つい、外国に遊びに来たような気分になっていたのだが、窓の外はさっき俺がランプを隠したベニヤ板だったからだ。「3ーB 大道具①」と巨大な字で味気ない走り書きがある。
「ここ、もしかして日本? 学校の屋上?」
「当たり前ネ。別に移動してないから」
どうしてそんなことを聞くのかという顔で魔神は答える。
そうか。確かに移動するとは一度も言わなかったな。ということは、俺はちっちゃくなって本当にランプの中に入っているのか。
魔神は床の真ん中にぽん、と敷物を出すと、その上にご馳走をぽん、ぽんと魔法で出してくれた。
「はい、どうぞ。ワタシのおもてなし」
「うわっ、豪華だな。いただきまーす」
アラビア風の料理はあの日のケバブ以来、初めて食べるけど、なかなか美味しい。床に座って、魔神は手で食べているが、手ではどうもうまく食べられない。俺がぽろぽろこぼしてるのを見て、魔神はお手拭きとスプーンフォークを出してくれた。
「いいもん食べてんじゃん。なにが不満なの? このランプの家の」
スパイスの利いたチキンを食べる手を止めて、魔神はつまらなそうに首を振った。
「どうせ全部幻影ネ。悟のお母さんの愛情たっぷりのパンの方がずっと美味しいヨ」
「いや、あれ、うちの母さん、作ってないし。パン焼く人は別にいるから。愛情も恨みもこもってないと思うぞ」
「いいの! 悟のお母さんでもパン屋さんでも。あーあ、いくら何でも揃ってて好きなインテリアのおうちでも、母ちゃんも子供たちもいないと面白くないネ。悟のこと、からかって遊ぶぐらいしか楽しみがないヨ」
「そういう動機で俺に絡むな!」
怒って軽く奴の腕を叩くと、魔神は楽しそうに笑った。
そうか、不老不死で何でもできる魔法使いでも、本当に欲しいものはなにげない愛情だったりするのかな。お気楽な奴だと思ってたけど、なんだか可哀想な気もしてきた。
幻影と魔神は言うが、食べたいだけ食べるとお腹がいっぱいになった。
「ほんとに幻影なの? お腹膨れたけど」
「お腹膨れるのも幻影ネ。そんな気がするだけ。ワタシは幻影でも生きていけるけど悟は人間だから幻影だけ食べてちゃ飢え死にしちゃうヨ」
そうなのか。
俺が膨れたお腹を押さえていると、魔神はふあーと欠伸をした。
「ちょっと午後のお昼寝しようか。ワタシの礼拝済むまで待っててね」
「礼拝?」
「マホメット生まれてからは魔神も礼拝しないといけなくなった。

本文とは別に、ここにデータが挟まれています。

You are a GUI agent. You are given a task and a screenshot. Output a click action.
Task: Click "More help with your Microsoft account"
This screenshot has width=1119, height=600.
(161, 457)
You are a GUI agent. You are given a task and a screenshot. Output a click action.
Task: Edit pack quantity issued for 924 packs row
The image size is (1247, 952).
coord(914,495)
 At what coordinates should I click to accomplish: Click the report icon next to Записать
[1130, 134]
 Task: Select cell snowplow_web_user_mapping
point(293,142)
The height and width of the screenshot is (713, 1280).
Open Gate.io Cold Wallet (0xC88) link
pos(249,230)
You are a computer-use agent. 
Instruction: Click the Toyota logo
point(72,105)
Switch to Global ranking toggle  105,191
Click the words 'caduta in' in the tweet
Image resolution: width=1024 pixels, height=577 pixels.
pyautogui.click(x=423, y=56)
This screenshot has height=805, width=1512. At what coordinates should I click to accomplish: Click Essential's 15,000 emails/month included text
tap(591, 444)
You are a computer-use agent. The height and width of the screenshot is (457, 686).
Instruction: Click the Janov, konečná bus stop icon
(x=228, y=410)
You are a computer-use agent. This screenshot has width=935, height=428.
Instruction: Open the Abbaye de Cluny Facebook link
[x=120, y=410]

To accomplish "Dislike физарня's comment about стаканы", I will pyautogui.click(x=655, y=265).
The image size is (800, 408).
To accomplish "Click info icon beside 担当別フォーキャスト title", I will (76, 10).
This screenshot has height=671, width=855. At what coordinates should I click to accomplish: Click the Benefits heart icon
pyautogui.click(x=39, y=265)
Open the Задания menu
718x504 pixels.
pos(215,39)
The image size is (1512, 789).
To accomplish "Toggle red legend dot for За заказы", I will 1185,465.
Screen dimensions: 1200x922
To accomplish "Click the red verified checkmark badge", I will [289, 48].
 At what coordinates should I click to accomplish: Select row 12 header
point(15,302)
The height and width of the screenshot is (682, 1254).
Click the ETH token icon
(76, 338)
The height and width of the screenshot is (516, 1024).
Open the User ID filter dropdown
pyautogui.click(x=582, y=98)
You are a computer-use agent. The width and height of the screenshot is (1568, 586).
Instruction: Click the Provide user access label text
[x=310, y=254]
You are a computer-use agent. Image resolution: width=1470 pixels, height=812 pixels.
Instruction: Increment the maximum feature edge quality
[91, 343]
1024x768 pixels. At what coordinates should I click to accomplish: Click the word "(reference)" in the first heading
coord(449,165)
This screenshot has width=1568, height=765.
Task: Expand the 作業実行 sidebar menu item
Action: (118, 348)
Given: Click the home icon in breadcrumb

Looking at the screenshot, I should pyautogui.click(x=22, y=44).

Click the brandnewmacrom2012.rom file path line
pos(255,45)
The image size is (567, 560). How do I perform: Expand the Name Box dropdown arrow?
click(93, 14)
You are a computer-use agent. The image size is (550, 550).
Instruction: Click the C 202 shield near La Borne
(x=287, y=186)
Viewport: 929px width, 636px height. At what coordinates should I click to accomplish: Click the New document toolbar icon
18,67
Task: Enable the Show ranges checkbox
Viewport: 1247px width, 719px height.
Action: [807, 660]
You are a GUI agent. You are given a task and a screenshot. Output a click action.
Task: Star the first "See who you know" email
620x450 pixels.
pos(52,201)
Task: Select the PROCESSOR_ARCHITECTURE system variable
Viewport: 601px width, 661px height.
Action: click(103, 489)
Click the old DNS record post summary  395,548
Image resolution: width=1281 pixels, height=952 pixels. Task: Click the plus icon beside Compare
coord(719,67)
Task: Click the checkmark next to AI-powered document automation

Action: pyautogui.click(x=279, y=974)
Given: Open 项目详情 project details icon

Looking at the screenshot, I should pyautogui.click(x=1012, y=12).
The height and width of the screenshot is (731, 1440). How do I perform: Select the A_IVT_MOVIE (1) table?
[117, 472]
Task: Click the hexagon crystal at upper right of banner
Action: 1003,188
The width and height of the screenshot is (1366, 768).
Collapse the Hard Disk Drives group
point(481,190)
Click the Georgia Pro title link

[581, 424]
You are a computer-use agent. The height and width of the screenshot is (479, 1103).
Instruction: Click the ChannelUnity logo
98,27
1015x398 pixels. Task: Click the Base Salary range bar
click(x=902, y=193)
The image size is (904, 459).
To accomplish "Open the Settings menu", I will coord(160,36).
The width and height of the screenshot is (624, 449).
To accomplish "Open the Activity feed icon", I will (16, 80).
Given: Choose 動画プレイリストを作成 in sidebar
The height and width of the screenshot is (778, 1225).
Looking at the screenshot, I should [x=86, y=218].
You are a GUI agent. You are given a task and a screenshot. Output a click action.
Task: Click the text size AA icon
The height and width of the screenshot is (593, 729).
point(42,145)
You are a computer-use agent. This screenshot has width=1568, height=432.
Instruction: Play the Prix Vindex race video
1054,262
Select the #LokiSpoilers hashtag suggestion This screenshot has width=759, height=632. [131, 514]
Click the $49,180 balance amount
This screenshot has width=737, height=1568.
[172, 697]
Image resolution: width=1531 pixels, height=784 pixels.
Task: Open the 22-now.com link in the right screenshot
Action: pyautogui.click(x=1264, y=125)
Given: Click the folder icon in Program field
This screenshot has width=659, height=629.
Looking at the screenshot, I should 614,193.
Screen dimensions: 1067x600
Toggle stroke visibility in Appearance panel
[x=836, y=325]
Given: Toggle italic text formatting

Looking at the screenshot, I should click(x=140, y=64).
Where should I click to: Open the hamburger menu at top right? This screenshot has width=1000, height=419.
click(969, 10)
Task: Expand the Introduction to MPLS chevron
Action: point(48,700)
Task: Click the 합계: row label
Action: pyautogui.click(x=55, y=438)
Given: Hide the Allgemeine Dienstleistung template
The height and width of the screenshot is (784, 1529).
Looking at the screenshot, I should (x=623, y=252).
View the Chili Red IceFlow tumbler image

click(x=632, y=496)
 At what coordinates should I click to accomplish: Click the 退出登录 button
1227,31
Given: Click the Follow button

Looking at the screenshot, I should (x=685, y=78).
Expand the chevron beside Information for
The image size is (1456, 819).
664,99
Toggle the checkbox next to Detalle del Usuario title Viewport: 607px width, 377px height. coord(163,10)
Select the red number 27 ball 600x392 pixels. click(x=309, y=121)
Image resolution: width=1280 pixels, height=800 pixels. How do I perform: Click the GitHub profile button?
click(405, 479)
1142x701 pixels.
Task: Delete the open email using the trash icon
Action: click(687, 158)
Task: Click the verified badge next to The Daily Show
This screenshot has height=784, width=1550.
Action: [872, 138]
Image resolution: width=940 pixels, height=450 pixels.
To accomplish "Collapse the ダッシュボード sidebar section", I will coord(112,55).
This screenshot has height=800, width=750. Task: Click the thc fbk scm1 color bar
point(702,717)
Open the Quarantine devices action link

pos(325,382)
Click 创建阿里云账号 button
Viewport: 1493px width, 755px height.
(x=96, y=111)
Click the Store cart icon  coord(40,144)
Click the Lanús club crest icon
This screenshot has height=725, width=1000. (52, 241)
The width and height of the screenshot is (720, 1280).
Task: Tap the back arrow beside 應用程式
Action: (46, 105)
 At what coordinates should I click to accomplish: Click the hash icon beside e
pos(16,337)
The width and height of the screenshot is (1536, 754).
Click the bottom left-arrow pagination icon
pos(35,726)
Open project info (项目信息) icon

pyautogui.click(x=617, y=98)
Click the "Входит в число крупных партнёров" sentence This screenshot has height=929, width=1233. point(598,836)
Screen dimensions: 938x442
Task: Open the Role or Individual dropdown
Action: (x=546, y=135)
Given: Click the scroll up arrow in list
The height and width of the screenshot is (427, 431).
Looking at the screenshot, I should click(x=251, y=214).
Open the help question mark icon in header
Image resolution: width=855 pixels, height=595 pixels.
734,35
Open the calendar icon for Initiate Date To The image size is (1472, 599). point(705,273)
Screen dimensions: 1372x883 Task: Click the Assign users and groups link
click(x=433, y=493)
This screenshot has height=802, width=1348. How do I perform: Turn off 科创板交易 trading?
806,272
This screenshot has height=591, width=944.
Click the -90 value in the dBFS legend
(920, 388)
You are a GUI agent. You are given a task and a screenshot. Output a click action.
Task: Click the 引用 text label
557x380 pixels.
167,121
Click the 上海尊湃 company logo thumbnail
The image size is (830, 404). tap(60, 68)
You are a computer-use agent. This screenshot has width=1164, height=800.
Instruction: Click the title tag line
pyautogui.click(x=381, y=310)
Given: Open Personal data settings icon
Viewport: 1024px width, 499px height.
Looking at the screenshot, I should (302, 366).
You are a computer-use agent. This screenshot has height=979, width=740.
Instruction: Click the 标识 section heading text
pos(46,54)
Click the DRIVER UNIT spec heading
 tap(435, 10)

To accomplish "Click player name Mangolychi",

昔はよかったけどネー、魔神がたくさんいて好き勝手してた時代は」
マホメットってえーと、イスラム教の創始者か。こいつ、マホメットより昔から生きてんのか。なんか、魔法に慣れちゃって、普通のおっさんのようなつもりになってたけど、本物の魔神なんだな。
立ち上がった魔神について行くと、アーチ型の入り口をくぐって今度は青い模様の絨毯の何も置いてない部屋に入っていった。
「悟は礼拝しないんなら、そこで待ってて」
「ああ、はいはい」
魔神は洗面所へ行った後、礼拝室に入り、手を上げたり下げたり、お辞儀をしたり頭を床につけてひざまずいたり、結構長い時間をかけて複雑な礼拝を終えた。大変なんだな、イスラムの礼拝って。初詣みたいに手をぽんぽん、お辞儀、ですむ日本人でよかった。
礼拝室から出てきた魔神はすっきりした顔で提案した。
「どうする? 天気がちょうどいいから、外でハンモックでお昼寝もいいかな」
「へえ、ハンモック。よさそうだな」
「じゃ、行こ行こ」
魔神は鼻歌を歌いながら、今度は出入り口の横に置いてある台の上にあった手持ちのベルをちりんちりんと鳴らした。